- **Reading passage**
########

# New Cumberland



## Chubz (Apr 8, 2009)

Can someone tell me why the river level at the dam is going up when we've had no rain or snow melt?


----------



## fishkiller (Feb 6, 2007)

I would think that it is because of upriver reservoirs dumping water.


----------



## Doboy (Oct 13, 2008)

Chubz said:


> Can someone tell me why the river level at the dam is going up when we've had no rain or snow melt?


Maybe PA snow/ rain,,,, 
After this melt,,, dropping upper pools WAY back down & getting READY FOR THE BIG STUFF!!!

LOL, maybe TO SCREW WITH THE FISHING GUYS!!!


----------



## allyfisher (Jan 9, 2013)

Maybe they are holding back water since there is so much rain down south right now. Just a guess.


----------



## pppatrick (Apr 21, 2012)

allyfisher, its suposed to peake in the pool down here in huntington tomorrow at 41', 9 ft below flood stage here. its high and nasty down here, could be.


----------



## snake69 (Sep 26, 2005)

My home lake here is Berlin Res...for the past 3 days they've had the gates open 100%, where as up to that point it was 10%. I imagine most of the lakes in the area are doing similar. And by the way, most of those lakes eventually dump into the Ohio. Hope that answers your question. Of course, upper PA has been getting rain for a few days now.


----------



## Daveo76 (Apr 14, 2004)

All the gates are open at Gallipolis & Greenup Dams. Peak tomorrow at 44ft at Greenup. All that rain to the east in WV makes it's way to the Ohio and I'm sure it will hold back some. Always takes longer to recede down here because we get that Kentucky tributary rain holding it up also.


----------



## Chubz (Apr 8, 2009)

Hey snake since berlin is ur home lake do u plan on fishing the berlin association tournys there this yr? Iv been thinking about getting with martha and seeing about having weekly tournys. Maybe wed nights from 5 to dark. $15 or $20 a man with 100% payback to the top 3 depending on how many fish. What do u think?


----------



## snake69 (Sep 26, 2005)

If buying and repairing a foreclosed home doesn't screw me up to bad, as in keeping me "tied up" I'd be VERY interested. Let me know as me and Martha are quite good friends and I love Berlin plus, I already have a partner.."Berlin Mark"...


----------



## Chubz (Apr 8, 2009)

I tried to pm u but ur inbox is full. Inbox me ur # and il get ahold of u. Iv talked to a few other guys interested as well.


----------



## nick99 (Mar 8, 2010)

I'd be in as we'll 


Outdoor Hub mobile, the outdoor information engine


----------



## Chubz (Apr 8, 2009)

Sounds good nick il get with martha as soon as I get a day off. Hopefully there will be more interest as soon as the word gets out.


----------



## snake69 (Sep 26, 2005)

Didn't realize it was full..it isn't now


----------

########

- **Source material**

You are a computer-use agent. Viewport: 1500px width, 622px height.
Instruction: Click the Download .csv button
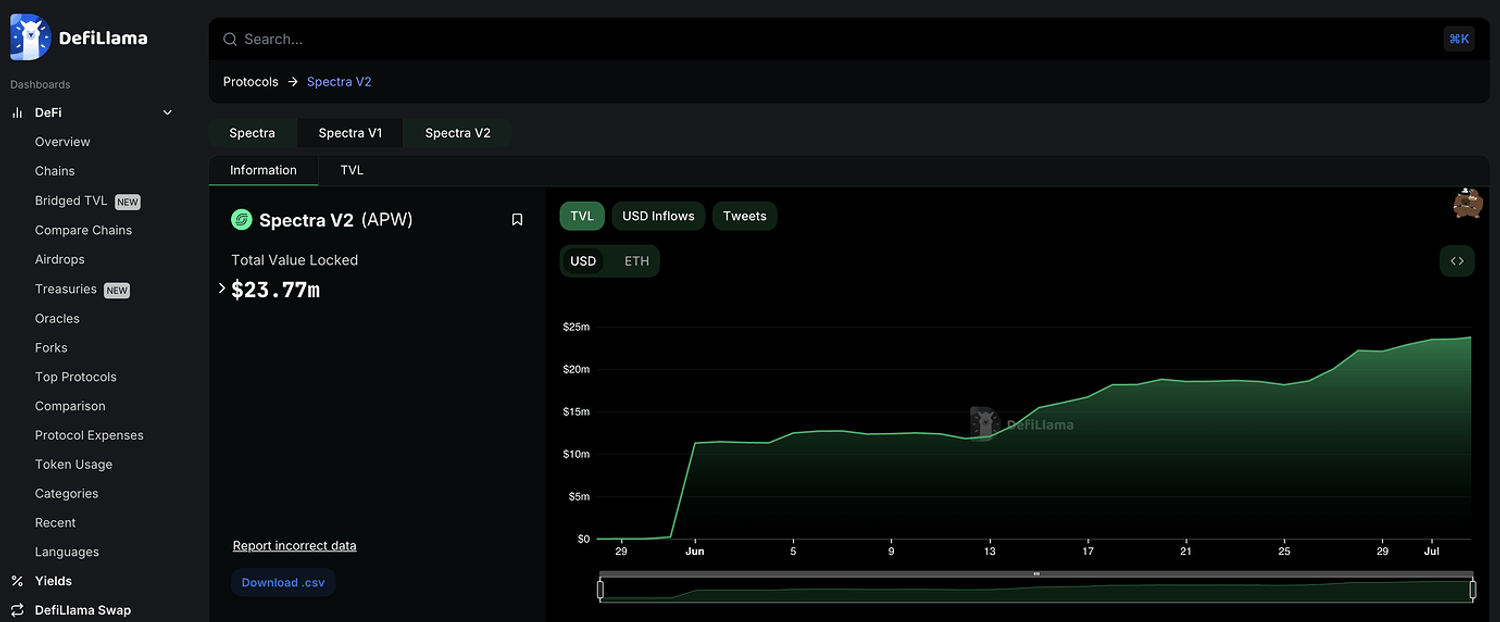coord(283,583)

########

- **Work to be completed**
Give each distinct username that posts in the New Cumberland forum thread, in the order each first appears.

- **Full output**
Chubz, fishkiller, Doboy, allyfisher, pppatrick, snake69, Daveo76, nick99